- _Work to complete_
Express the lines from the start of the rows through the line that contains "This screenshot has" as a JSON list of strings, one string per line, leaving out any blank lines.
_ _ _ _
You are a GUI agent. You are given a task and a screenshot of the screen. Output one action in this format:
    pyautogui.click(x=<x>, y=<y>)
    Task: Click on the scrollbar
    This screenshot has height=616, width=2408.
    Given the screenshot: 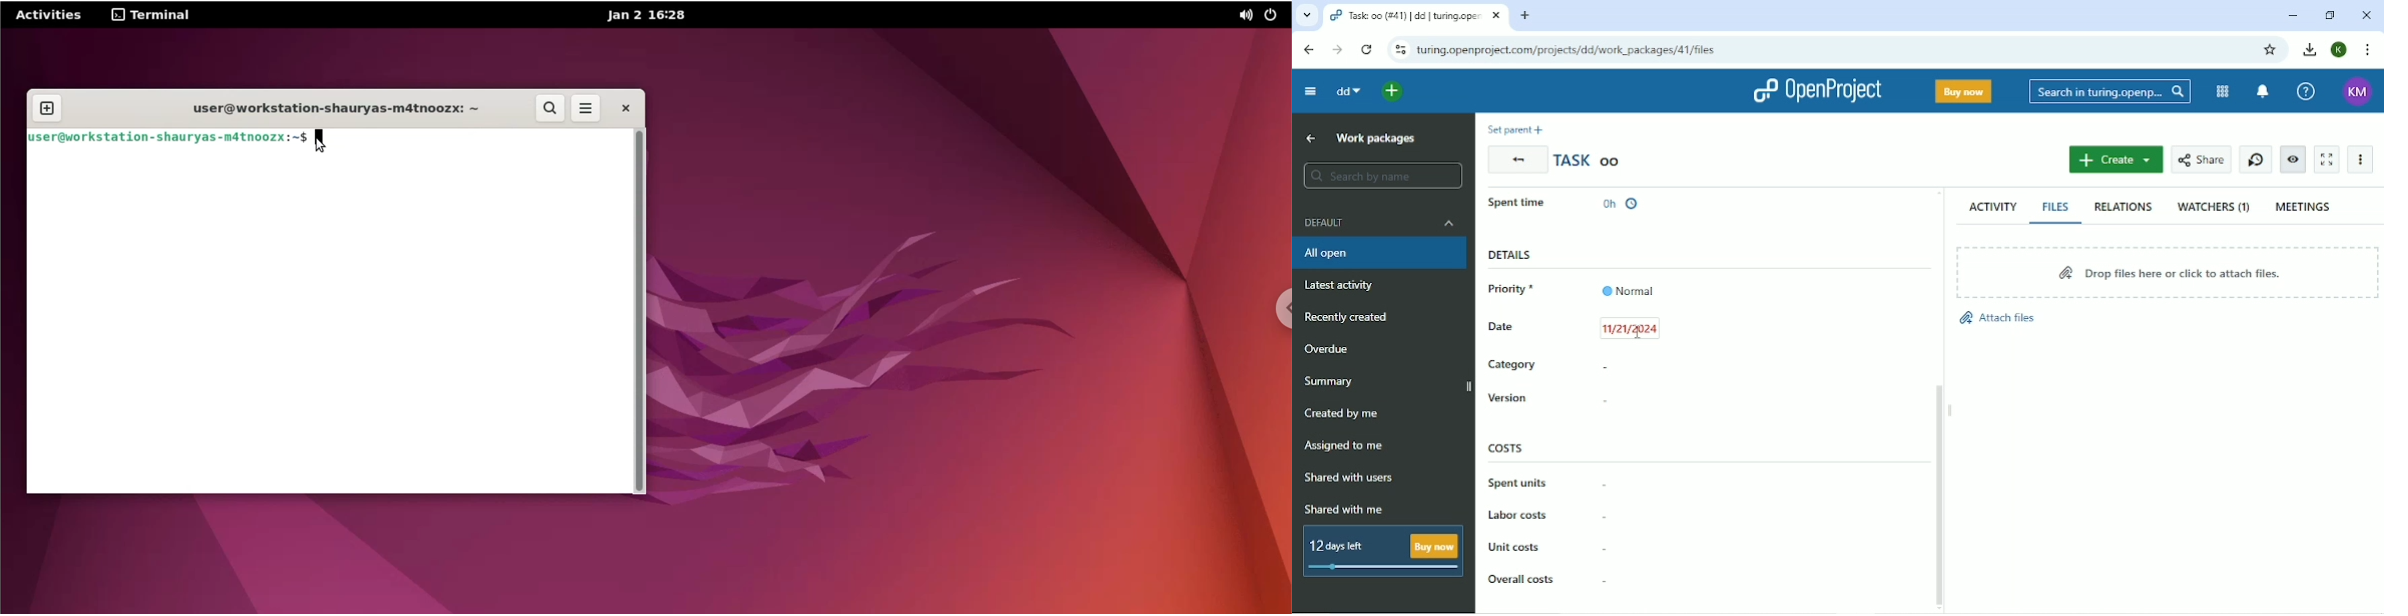 What is the action you would take?
    pyautogui.click(x=640, y=312)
_ _ _ _
- _Written reply_
[
  "You are a GUI agent. You are given a task and a screenshot of the screen. Output one action in this format:",
  "    pyautogui.click(x=<x>, y=<y>)",
  "    Task: Click on the scrollbar",
  "    This screenshot has height=616, width=2408."
]